PROVIDED ENTRIES below:
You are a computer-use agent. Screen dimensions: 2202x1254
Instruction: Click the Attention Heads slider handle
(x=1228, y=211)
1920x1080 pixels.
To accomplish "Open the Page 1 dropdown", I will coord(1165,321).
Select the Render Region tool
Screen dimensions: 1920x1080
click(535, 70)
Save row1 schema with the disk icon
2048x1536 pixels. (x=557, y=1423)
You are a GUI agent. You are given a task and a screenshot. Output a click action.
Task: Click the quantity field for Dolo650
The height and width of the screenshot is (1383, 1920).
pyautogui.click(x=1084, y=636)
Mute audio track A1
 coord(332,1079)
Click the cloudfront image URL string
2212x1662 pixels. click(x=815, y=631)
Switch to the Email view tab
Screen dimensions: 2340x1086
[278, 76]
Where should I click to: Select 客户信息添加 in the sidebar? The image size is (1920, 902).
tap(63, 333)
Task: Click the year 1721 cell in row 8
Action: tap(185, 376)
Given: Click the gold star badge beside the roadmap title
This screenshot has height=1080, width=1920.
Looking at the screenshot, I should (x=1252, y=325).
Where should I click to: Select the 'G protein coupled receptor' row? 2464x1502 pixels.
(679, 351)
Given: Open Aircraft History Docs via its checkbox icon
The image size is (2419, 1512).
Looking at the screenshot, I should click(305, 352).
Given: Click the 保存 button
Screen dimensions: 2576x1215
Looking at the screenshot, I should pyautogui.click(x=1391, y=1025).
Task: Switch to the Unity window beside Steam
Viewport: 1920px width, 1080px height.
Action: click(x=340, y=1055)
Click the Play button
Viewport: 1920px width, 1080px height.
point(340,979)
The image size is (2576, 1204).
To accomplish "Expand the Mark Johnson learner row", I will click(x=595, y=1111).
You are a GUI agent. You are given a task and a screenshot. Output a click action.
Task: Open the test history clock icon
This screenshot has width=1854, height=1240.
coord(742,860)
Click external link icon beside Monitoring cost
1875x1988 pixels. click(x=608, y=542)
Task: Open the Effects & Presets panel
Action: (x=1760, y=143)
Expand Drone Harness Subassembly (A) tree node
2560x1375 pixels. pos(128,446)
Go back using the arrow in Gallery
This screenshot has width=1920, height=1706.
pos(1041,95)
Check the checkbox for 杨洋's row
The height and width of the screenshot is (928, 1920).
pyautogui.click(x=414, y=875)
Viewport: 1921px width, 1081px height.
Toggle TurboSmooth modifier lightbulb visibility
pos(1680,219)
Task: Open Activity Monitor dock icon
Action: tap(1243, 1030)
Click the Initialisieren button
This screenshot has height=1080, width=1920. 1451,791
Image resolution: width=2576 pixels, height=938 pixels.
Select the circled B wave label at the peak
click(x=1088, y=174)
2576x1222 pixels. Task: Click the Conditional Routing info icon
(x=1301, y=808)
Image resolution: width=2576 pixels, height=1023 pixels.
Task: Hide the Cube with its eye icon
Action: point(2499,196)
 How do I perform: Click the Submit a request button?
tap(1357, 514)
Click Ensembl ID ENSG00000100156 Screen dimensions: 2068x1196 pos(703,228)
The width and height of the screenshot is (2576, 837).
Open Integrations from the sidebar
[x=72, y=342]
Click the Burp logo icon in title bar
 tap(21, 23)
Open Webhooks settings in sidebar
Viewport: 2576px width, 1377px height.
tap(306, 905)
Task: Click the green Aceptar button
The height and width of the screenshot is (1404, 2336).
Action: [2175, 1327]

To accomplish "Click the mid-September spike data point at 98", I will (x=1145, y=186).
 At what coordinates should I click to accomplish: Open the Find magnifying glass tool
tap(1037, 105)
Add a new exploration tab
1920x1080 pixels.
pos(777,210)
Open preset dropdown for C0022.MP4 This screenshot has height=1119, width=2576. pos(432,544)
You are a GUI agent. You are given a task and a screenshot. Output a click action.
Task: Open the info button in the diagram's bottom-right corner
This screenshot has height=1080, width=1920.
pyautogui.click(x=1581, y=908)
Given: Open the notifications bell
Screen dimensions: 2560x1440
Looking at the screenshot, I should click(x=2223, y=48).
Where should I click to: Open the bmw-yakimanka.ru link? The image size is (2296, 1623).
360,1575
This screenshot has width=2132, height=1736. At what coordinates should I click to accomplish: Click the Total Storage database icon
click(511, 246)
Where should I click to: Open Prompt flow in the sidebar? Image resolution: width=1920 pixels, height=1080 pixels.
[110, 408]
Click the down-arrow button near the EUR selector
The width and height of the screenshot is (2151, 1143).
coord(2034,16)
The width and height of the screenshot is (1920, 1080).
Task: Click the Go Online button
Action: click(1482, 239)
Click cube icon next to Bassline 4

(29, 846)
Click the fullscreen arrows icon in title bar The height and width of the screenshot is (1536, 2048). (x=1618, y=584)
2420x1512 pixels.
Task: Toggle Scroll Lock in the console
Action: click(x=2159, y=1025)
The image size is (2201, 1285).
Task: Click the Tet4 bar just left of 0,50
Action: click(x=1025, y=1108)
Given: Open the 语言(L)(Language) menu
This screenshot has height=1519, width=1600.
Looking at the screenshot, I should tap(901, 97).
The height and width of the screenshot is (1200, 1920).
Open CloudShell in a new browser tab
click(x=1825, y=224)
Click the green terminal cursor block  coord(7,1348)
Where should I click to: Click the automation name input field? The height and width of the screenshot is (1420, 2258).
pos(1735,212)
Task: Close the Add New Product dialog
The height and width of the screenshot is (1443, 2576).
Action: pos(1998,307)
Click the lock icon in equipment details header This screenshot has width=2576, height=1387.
End of PROVIDED ENTRIES.
WHAT TO DO:
Filter the entries down to the lines that hold "green". Copy those lines.

SOLUTION FOR THIS PROBLEM:
Task: Click the green Aceptar button
Click the green terminal cursor block  coord(7,1348)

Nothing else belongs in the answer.